Records contained in a dataset
■ ■ ■

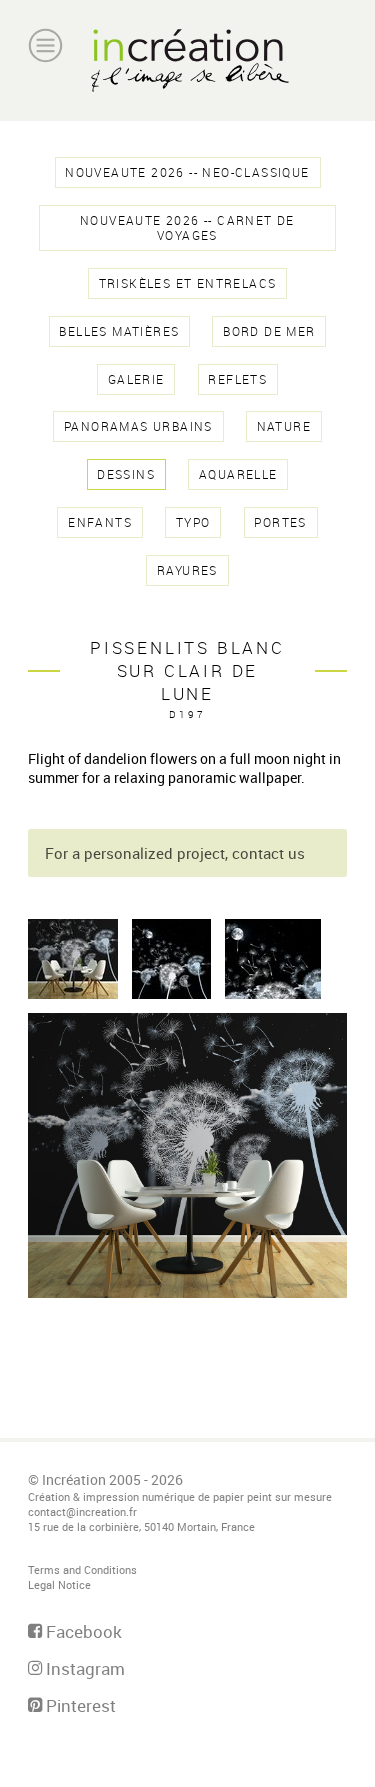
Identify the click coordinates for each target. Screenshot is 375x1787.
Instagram (83, 1668)
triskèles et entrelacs (188, 283)
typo (193, 522)
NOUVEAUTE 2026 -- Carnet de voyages (187, 228)
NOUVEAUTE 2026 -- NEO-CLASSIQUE (187, 172)
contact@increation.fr (82, 1511)
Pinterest (79, 1705)
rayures (187, 570)
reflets (237, 379)
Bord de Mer (269, 331)
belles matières (119, 331)
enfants (100, 522)
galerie (136, 379)
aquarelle (238, 474)
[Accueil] (187, 60)
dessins (126, 474)
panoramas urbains (138, 426)
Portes (280, 522)
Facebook (82, 1631)
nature (284, 426)
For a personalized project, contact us (175, 853)
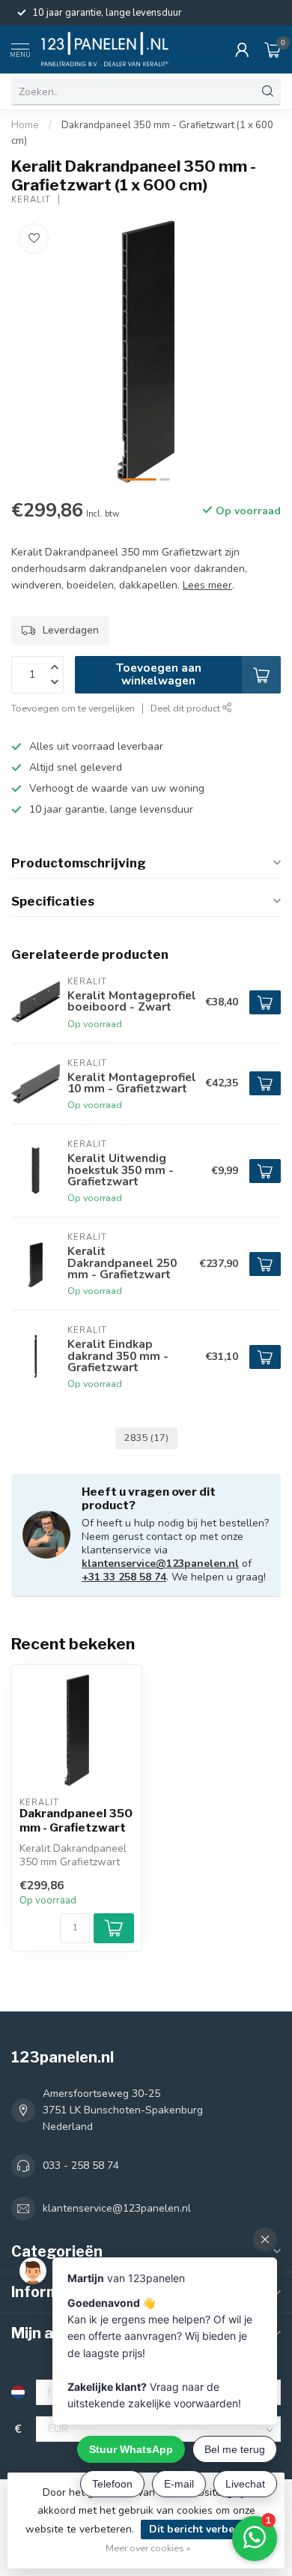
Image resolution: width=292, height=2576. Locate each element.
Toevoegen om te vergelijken (73, 708)
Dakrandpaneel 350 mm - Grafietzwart (76, 1820)
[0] (272, 49)
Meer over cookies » (148, 2548)
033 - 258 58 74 (81, 2165)
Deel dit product (186, 708)
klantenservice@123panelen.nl (160, 1563)
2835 (146, 1437)
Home (25, 125)
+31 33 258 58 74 (124, 1577)
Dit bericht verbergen (203, 2529)
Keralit (31, 200)
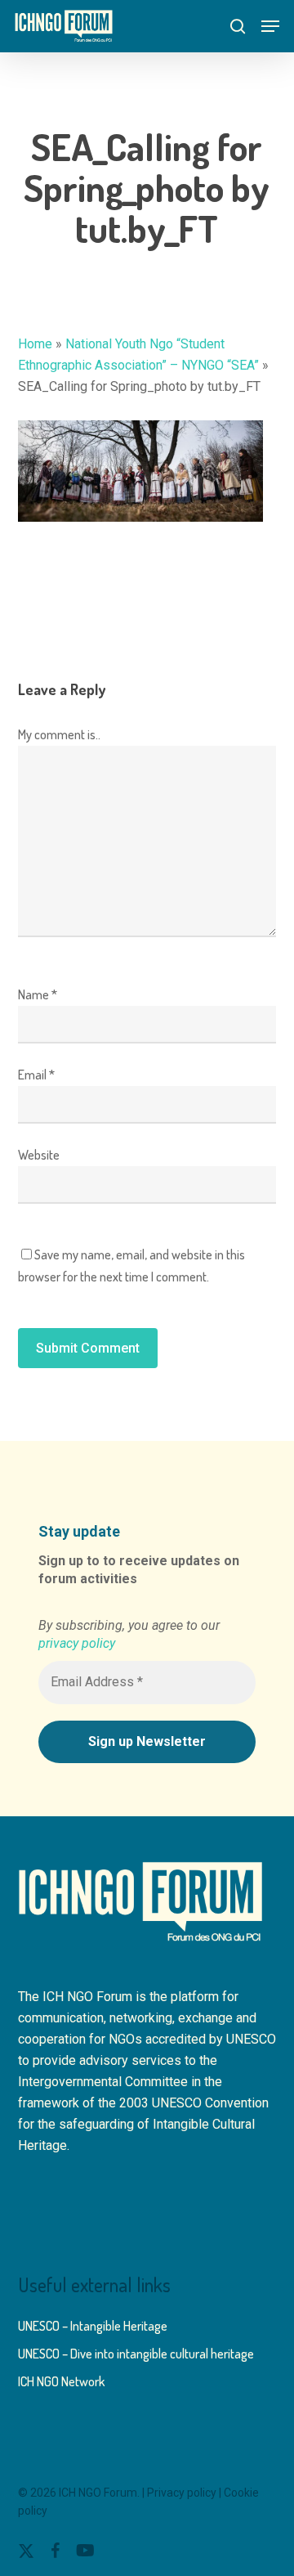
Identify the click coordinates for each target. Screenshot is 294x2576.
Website (39, 1155)
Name (37, 994)
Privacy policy (181, 2492)
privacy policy (76, 1643)
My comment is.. (59, 734)
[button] (270, 26)
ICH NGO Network (61, 2381)
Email (36, 1074)
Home (35, 344)
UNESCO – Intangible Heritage (92, 2326)
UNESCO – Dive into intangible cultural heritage (136, 2353)
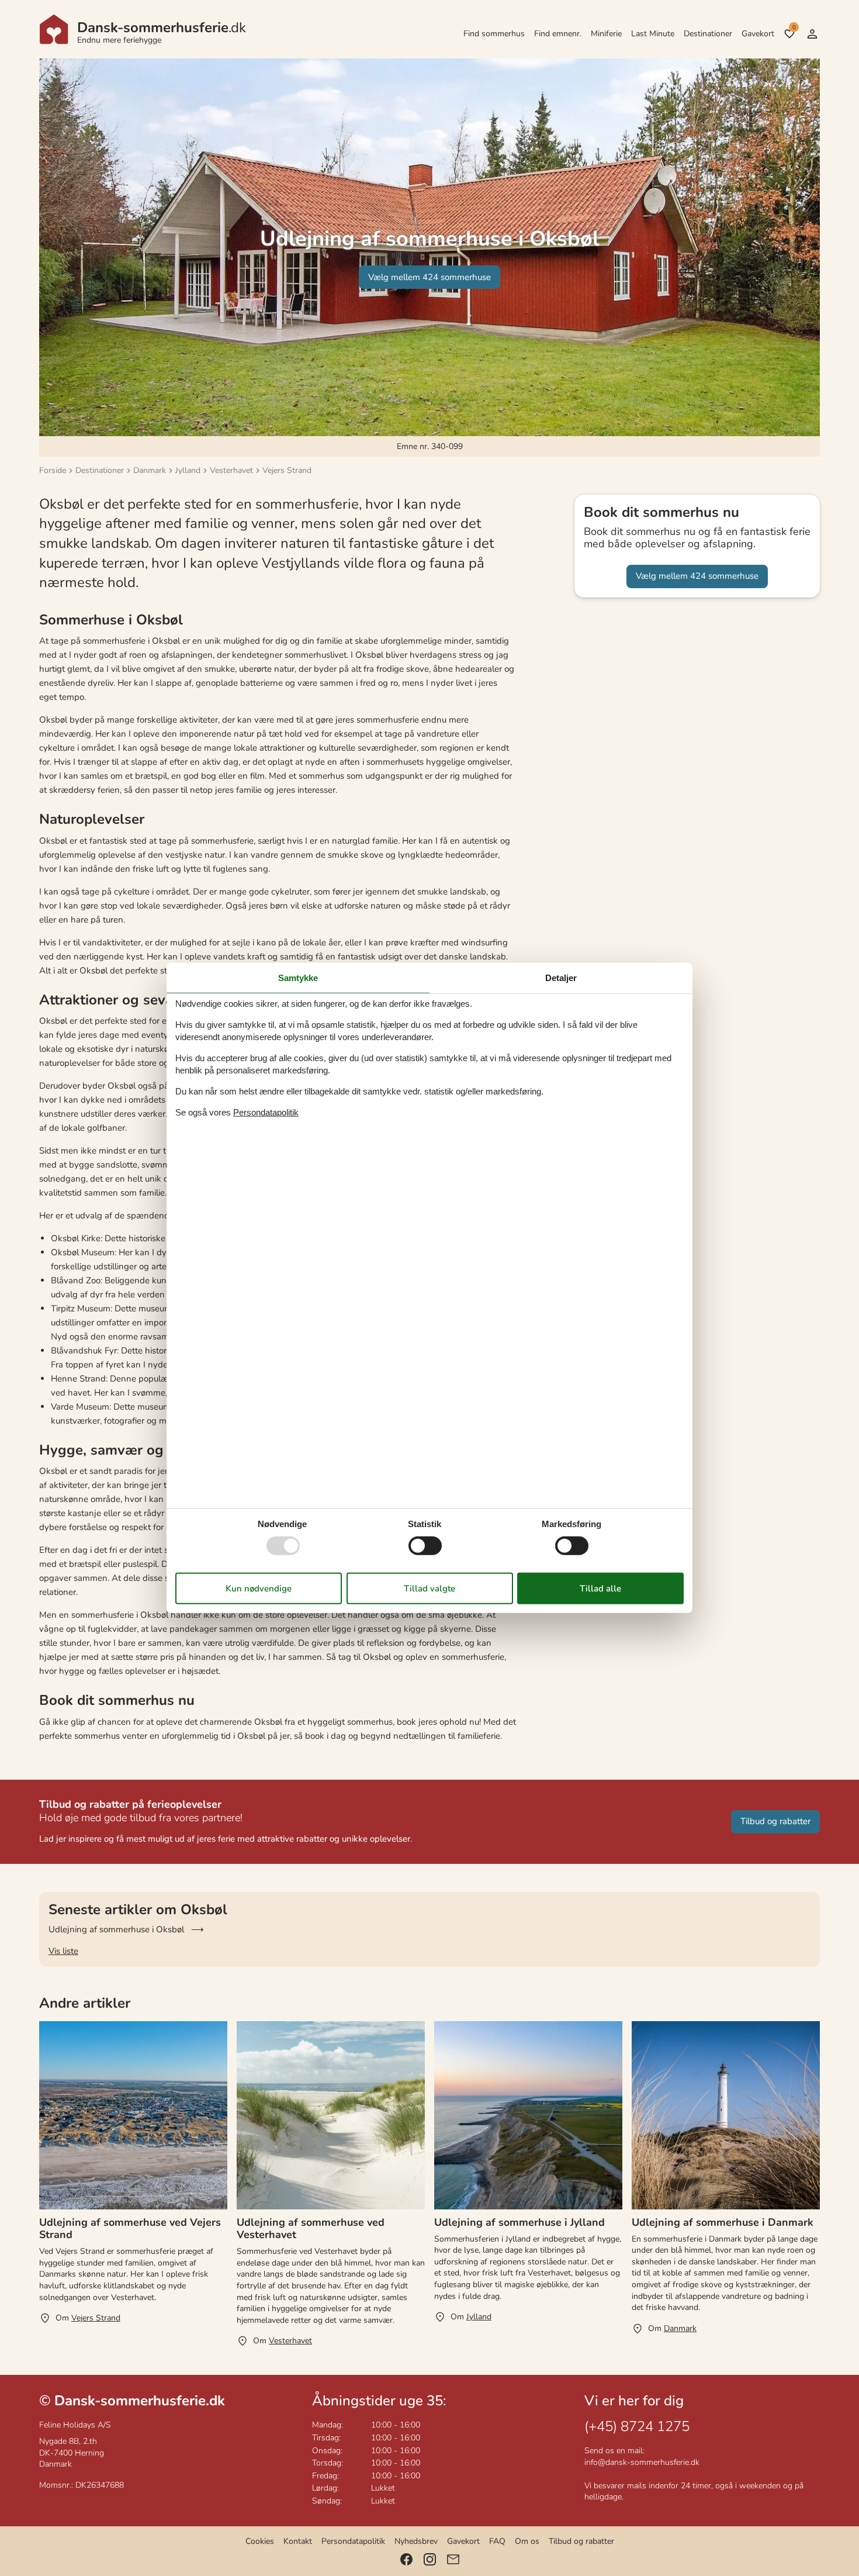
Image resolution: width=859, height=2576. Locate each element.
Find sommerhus (494, 33)
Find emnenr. (557, 33)
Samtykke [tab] (298, 978)
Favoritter (793, 27)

■ ■ ■

## YOUR INSTRUCTIONS
Give an exact copy of the line containing "Name (37, 994)" and every line after it through the end of the entries. Pictures are to be dropped.

## ANSWER TO THE PROBLEM
Name (37, 994)
Privacy policy (181, 2492)
privacy policy (76, 1643)
My comment is.. (59, 734)
[button] (270, 26)
ICH NGO Network (61, 2381)
Email (36, 1074)
Home (35, 344)
UNESCO – Intangible Heritage (92, 2326)
UNESCO – Dive into intangible cultural heritage (136, 2353)
Image resolution: width=859, height=2576. Locate each element.
Find sommerhus (494, 33)
Find emnenr. (557, 33)
Samtykke [tab] (298, 978)
Favoritter (793, 27)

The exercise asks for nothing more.